## What is being asked
Among the entries below, retype exactly the lines starting with the one with "Image resolution: width=755" and going on through the one with "The image size is (1366, 768).", but not the pictures.

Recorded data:
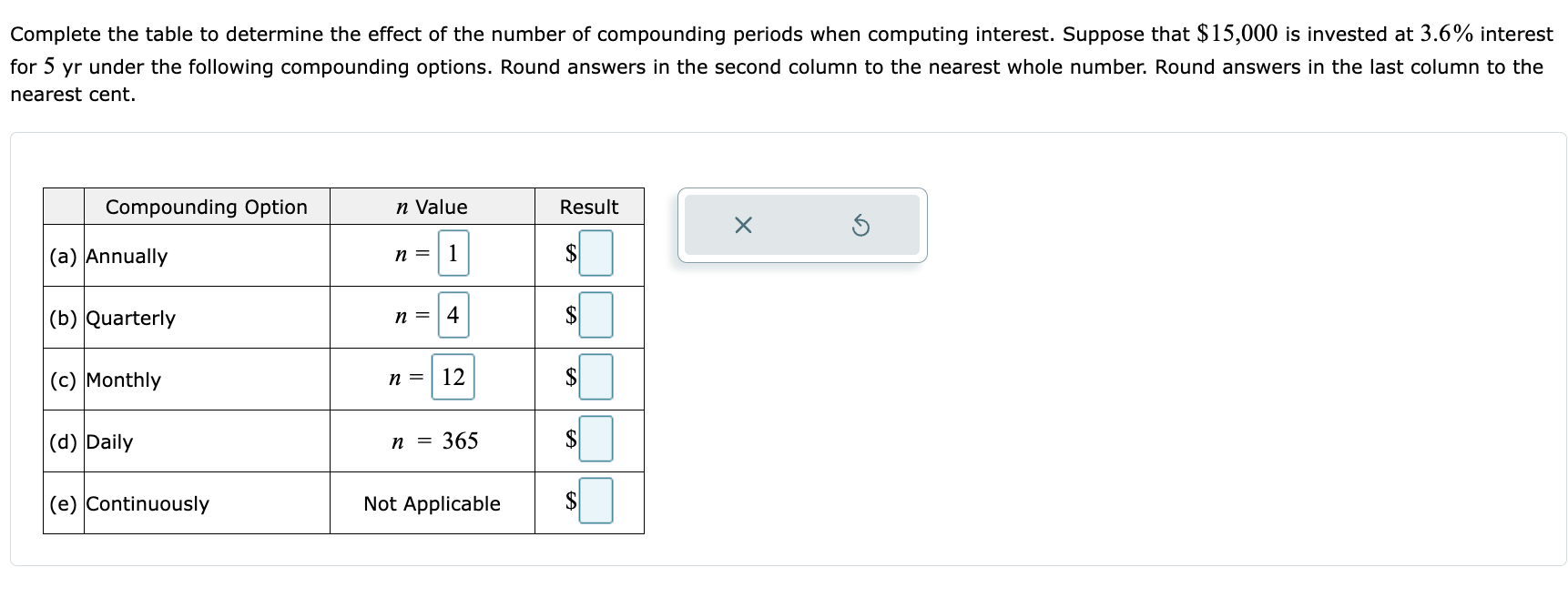Click the result field for Continuously
The width and height of the screenshot is (1568, 608).
596,502
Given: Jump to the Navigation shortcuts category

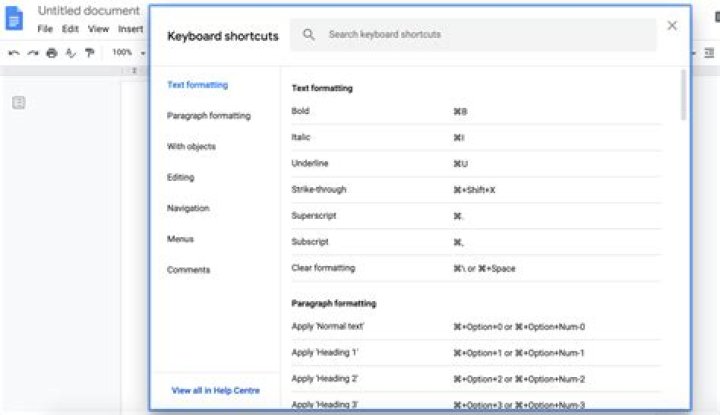Looking at the screenshot, I should click(x=188, y=208).
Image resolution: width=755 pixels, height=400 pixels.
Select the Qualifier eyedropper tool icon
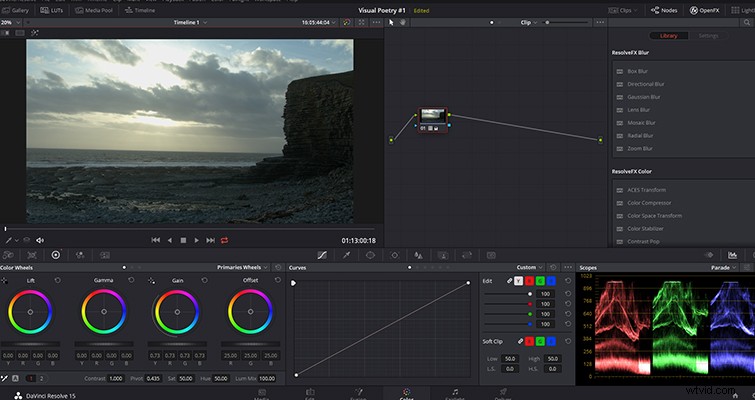click(x=346, y=255)
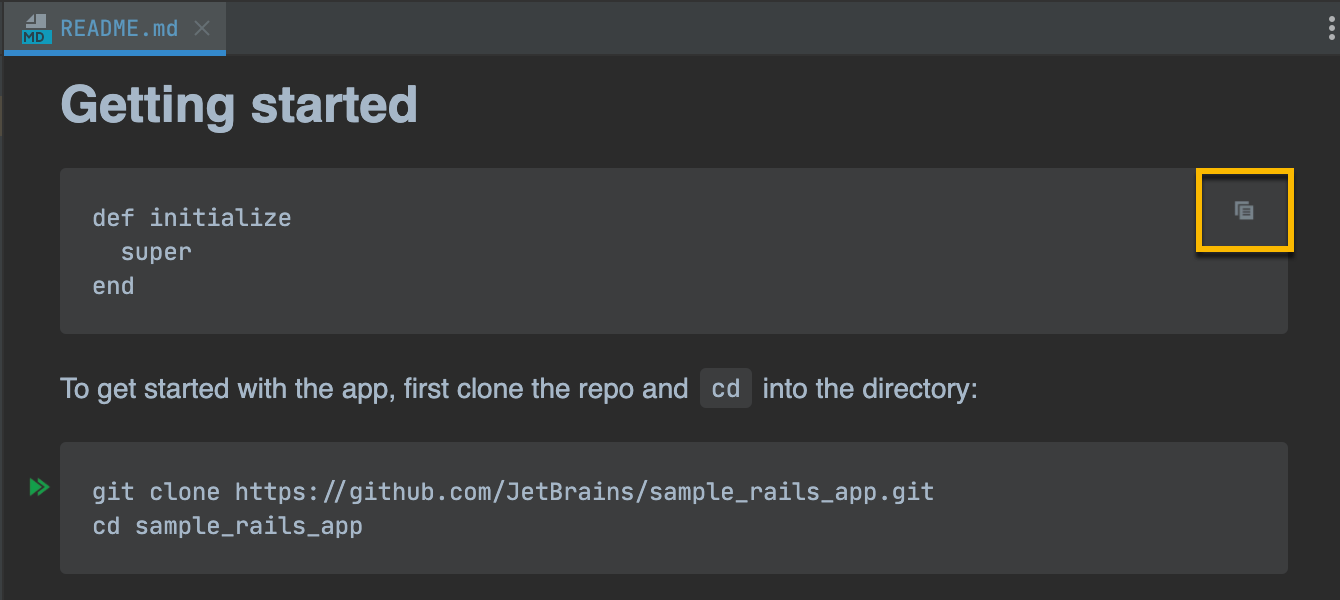Click the cd sample_rails_app line

tap(227, 526)
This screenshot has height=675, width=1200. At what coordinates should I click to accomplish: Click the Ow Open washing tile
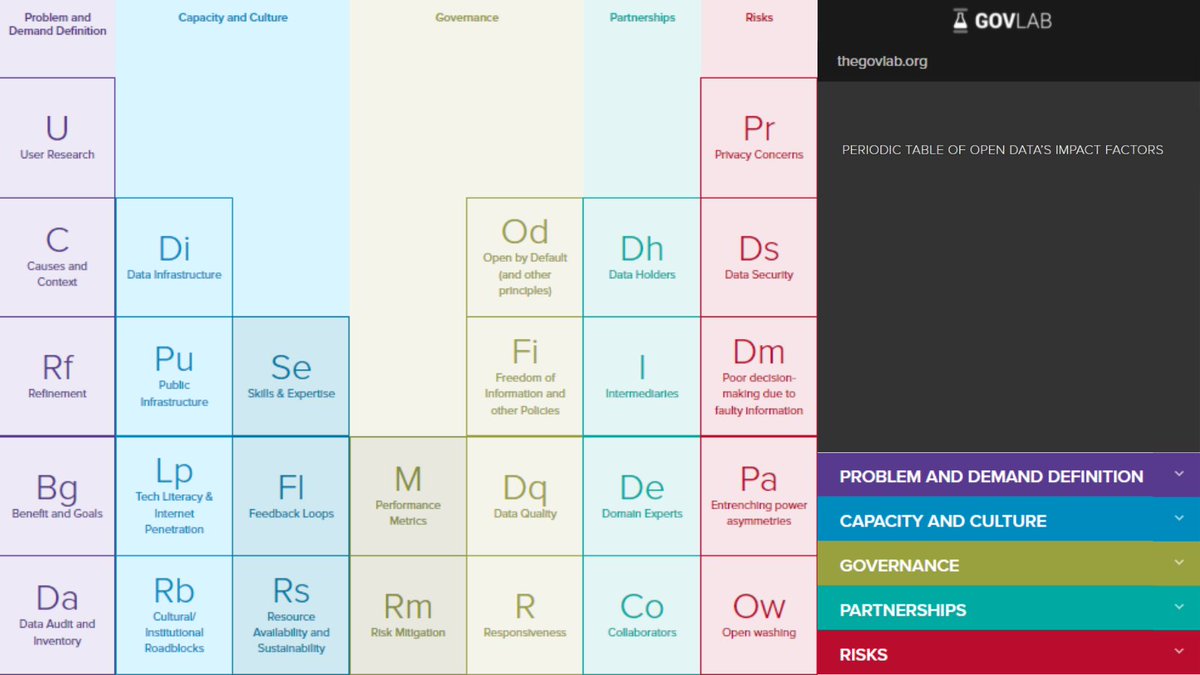(758, 614)
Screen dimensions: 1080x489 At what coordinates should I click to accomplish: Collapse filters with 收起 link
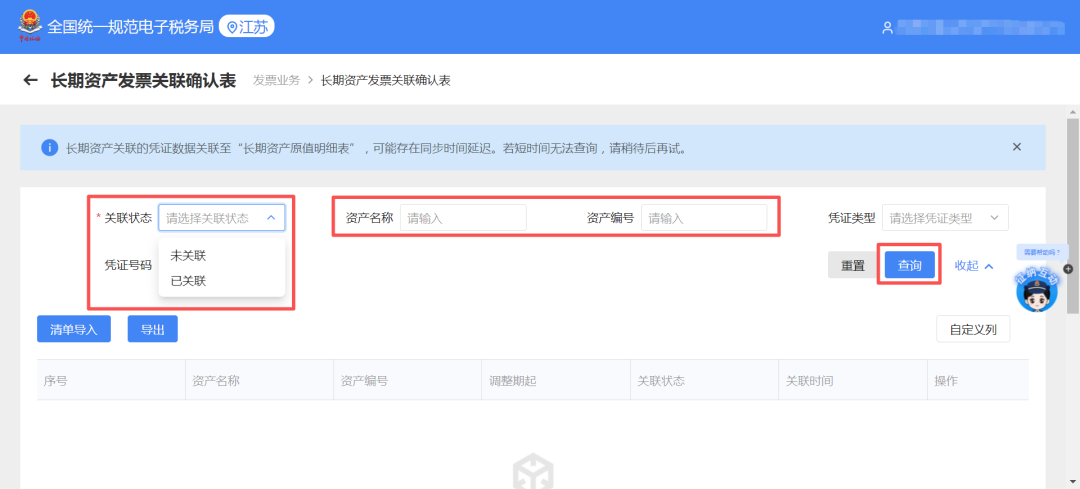coord(973,266)
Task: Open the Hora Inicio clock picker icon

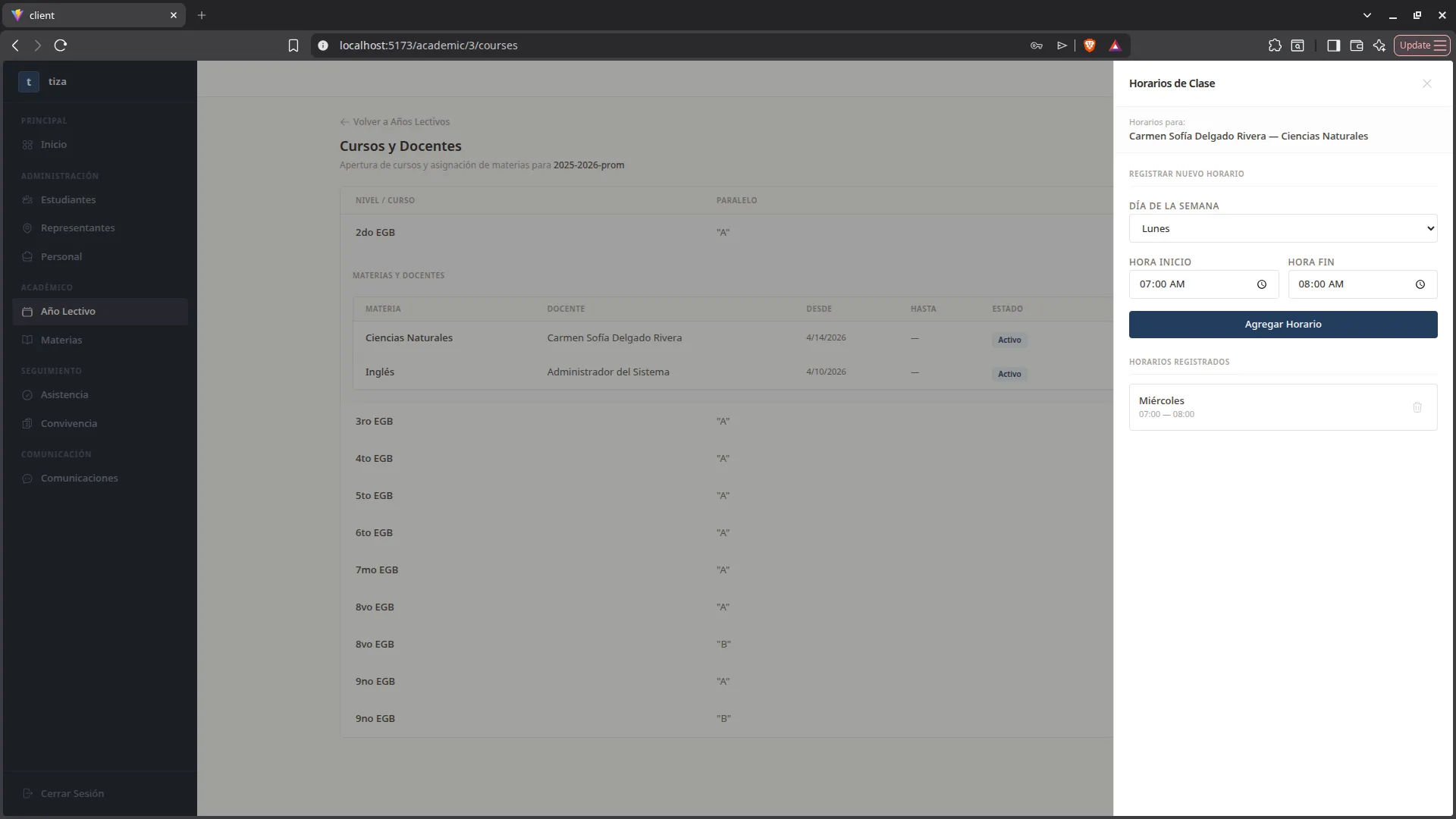Action: [x=1261, y=284]
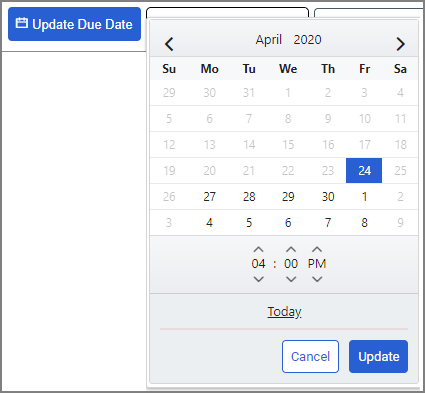Open the 2020 year selector
Screen dimensions: 425x393
307,40
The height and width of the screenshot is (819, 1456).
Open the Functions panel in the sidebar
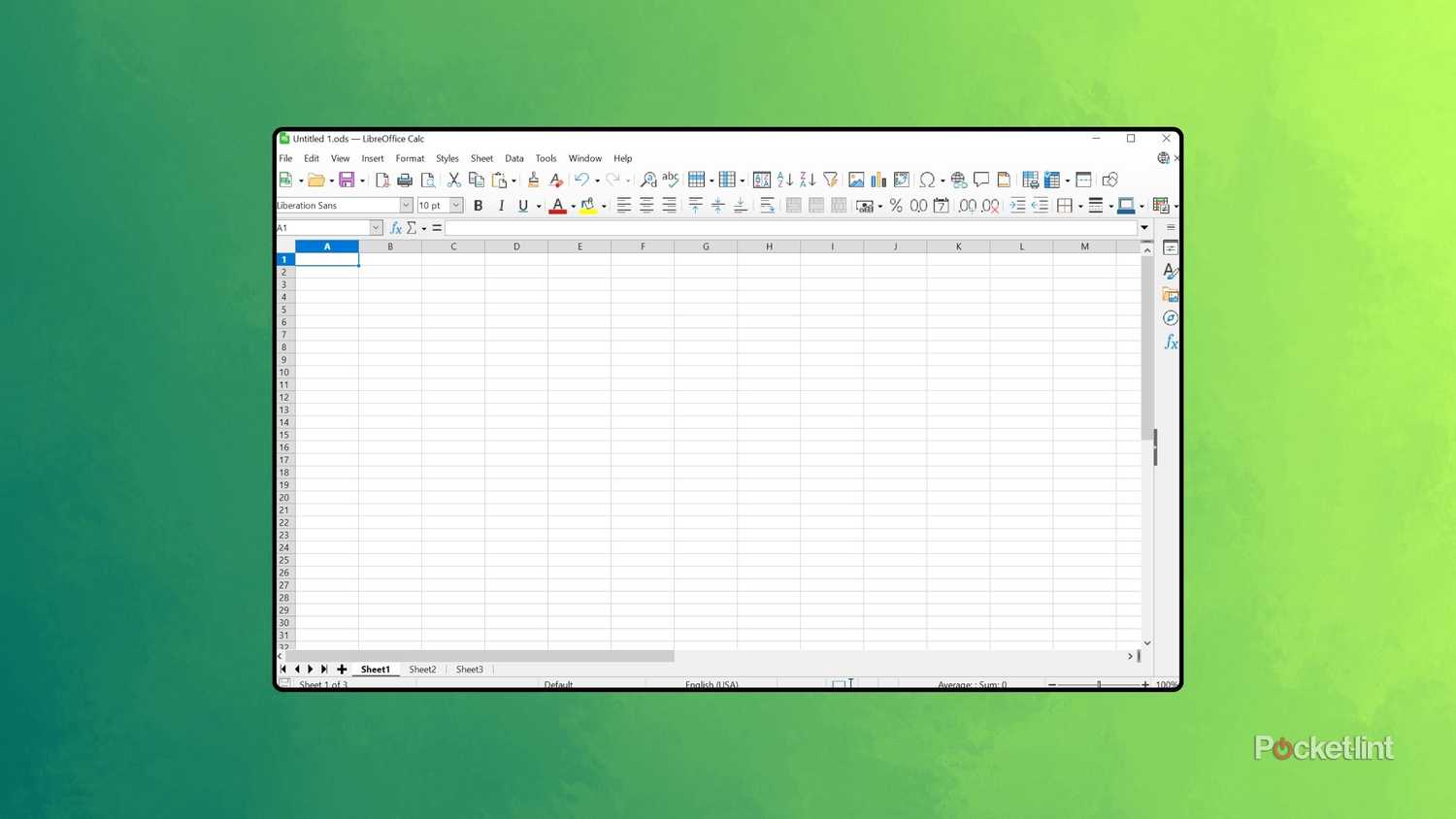1171,342
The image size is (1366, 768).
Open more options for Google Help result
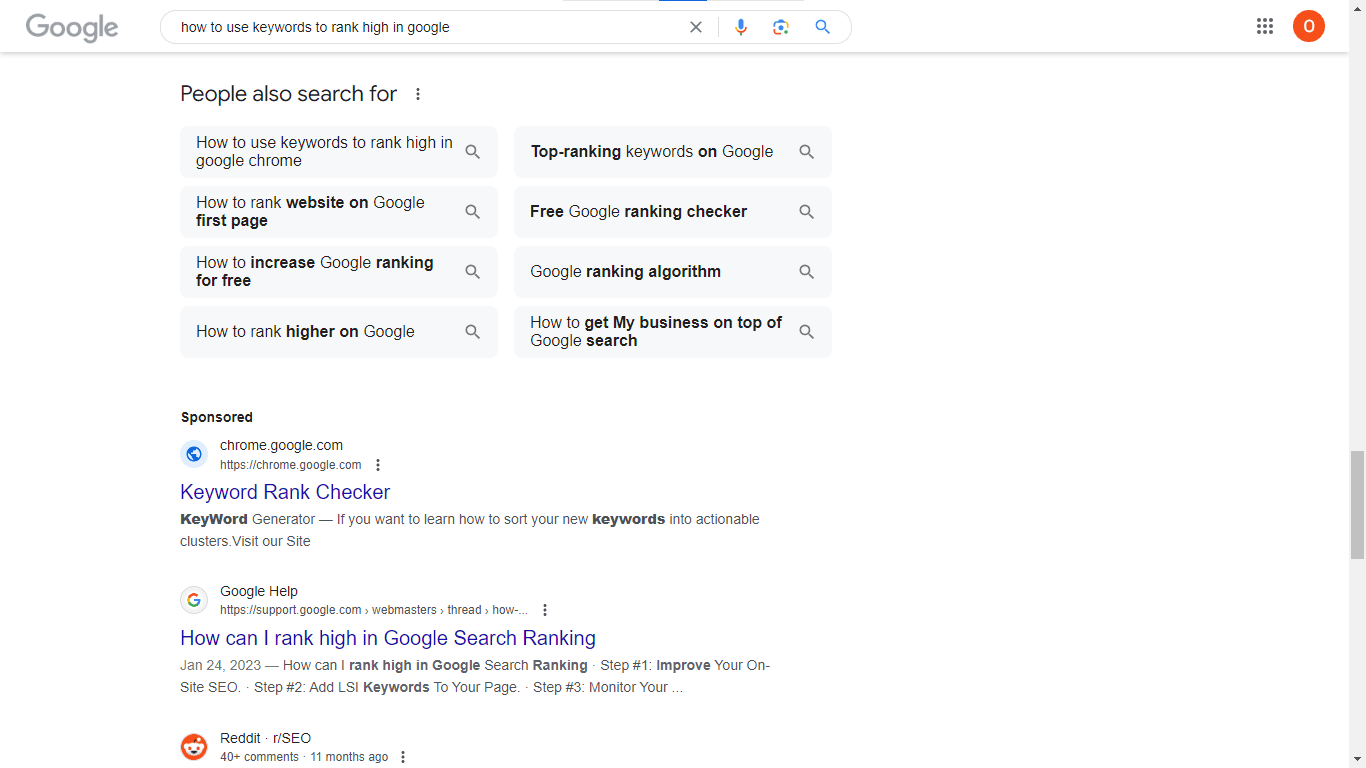(545, 610)
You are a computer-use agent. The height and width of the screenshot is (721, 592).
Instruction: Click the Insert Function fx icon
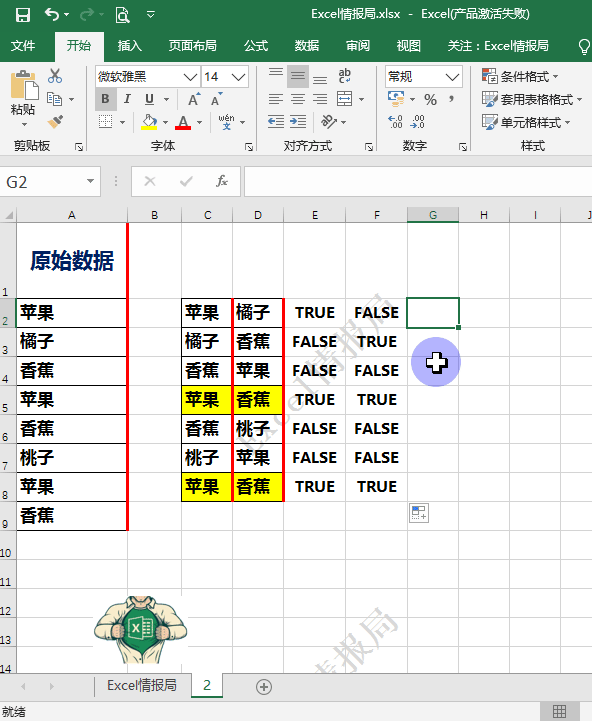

## Output
Image resolution: width=755 pixels, height=400 pixels.
Select the Qualifier eyedropper tool icon
click(x=346, y=255)
Click the cd sample_rails_app line

tap(227, 526)
This screenshot has height=675, width=1200. At what coordinates should I click to accomplish: Click the Ow Open washing tile
(758, 614)
Screen dimensions: 1080x489 At what coordinates should I click to accomplish: Collapse filters with 收起 link
coord(973,266)
Task: Open the Hora Inicio clock picker icon

Action: [x=1261, y=284]
Open the 2020 year selector
Screen dimensions: 425x393
307,40
The height and width of the screenshot is (819, 1456).
Open the Functions panel in the sidebar
1171,342
The image size is (1366, 768).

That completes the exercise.